**What to work on:**
Reproduce the listing below word for word, from its first line through its last.

[Begin]

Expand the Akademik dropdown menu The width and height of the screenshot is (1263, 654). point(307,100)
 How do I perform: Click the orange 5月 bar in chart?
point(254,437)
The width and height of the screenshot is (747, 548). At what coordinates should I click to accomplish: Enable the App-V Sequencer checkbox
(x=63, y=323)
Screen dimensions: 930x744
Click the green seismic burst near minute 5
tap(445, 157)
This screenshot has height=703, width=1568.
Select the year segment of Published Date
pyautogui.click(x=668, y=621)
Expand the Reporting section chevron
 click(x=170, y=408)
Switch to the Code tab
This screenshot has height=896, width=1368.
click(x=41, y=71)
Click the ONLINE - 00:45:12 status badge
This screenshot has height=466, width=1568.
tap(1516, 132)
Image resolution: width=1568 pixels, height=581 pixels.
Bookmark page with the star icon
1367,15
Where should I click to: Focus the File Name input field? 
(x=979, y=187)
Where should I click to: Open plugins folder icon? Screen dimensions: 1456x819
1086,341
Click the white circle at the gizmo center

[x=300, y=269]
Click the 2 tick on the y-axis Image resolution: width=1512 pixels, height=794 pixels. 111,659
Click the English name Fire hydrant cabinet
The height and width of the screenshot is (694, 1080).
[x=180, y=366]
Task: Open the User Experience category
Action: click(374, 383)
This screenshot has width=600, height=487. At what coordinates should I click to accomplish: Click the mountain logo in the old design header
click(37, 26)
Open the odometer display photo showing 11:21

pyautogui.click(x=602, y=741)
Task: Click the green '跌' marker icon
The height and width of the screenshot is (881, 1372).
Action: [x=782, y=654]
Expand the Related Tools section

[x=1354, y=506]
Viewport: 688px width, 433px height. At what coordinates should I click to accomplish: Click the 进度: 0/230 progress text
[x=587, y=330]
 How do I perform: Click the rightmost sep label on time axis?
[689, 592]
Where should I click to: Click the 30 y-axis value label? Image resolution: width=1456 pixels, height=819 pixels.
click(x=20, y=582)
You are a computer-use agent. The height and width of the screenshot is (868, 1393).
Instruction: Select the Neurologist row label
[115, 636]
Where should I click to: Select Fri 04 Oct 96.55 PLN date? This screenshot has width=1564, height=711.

[End]

**Written answer:**
Expand the Akademik dropdown menu The width and height of the screenshot is (1263, 654). point(307,100)
 How do I perform: Click the orange 5月 bar in chart?
point(254,437)
The width and height of the screenshot is (747, 548). At what coordinates should I click to accomplish: Enable the App-V Sequencer checkbox
(x=63, y=323)
Screen dimensions: 930x744
Click the green seismic burst near minute 5
tap(445, 157)
This screenshot has height=703, width=1568.
Select the year segment of Published Date
pyautogui.click(x=668, y=621)
Expand the Reporting section chevron
 click(x=170, y=408)
Switch to the Code tab
This screenshot has height=896, width=1368.
click(x=41, y=71)
Click the ONLINE - 00:45:12 status badge
This screenshot has height=466, width=1568.
tap(1516, 132)
Image resolution: width=1568 pixels, height=581 pixels.
Bookmark page with the star icon
1367,15
Where should I click to: Focus the File Name input field? 
(x=979, y=187)
Where should I click to: Open plugins folder icon? Screen dimensions: 1456x819
1086,341
Click the white circle at the gizmo center

[x=300, y=269]
Click the 2 tick on the y-axis Image resolution: width=1512 pixels, height=794 pixels. 111,659
Click the English name Fire hydrant cabinet
The height and width of the screenshot is (694, 1080).
[x=180, y=366]
Task: Open the User Experience category
Action: click(374, 383)
This screenshot has width=600, height=487. At what coordinates should I click to accomplish: Click the mountain logo in the old design header
click(37, 26)
Open the odometer display photo showing 11:21

pyautogui.click(x=602, y=741)
Task: Click the green '跌' marker icon
The height and width of the screenshot is (881, 1372).
Action: [x=782, y=654]
Expand the Related Tools section

[x=1354, y=506]
Viewport: 688px width, 433px height. At what coordinates should I click to accomplish: Click the 进度: 0/230 progress text
[x=587, y=330]
 How do I perform: Click the rightmost sep label on time axis?
[689, 592]
Where should I click to: Click the 30 y-axis value label? Image resolution: width=1456 pixels, height=819 pixels.
click(x=20, y=582)
You are a computer-use agent. The height and width of the screenshot is (868, 1393).
Instruction: Select the Neurologist row label
[115, 636]
Where should I click to: Select Fri 04 Oct 96.55 PLN date? This screenshot has width=1564, height=711.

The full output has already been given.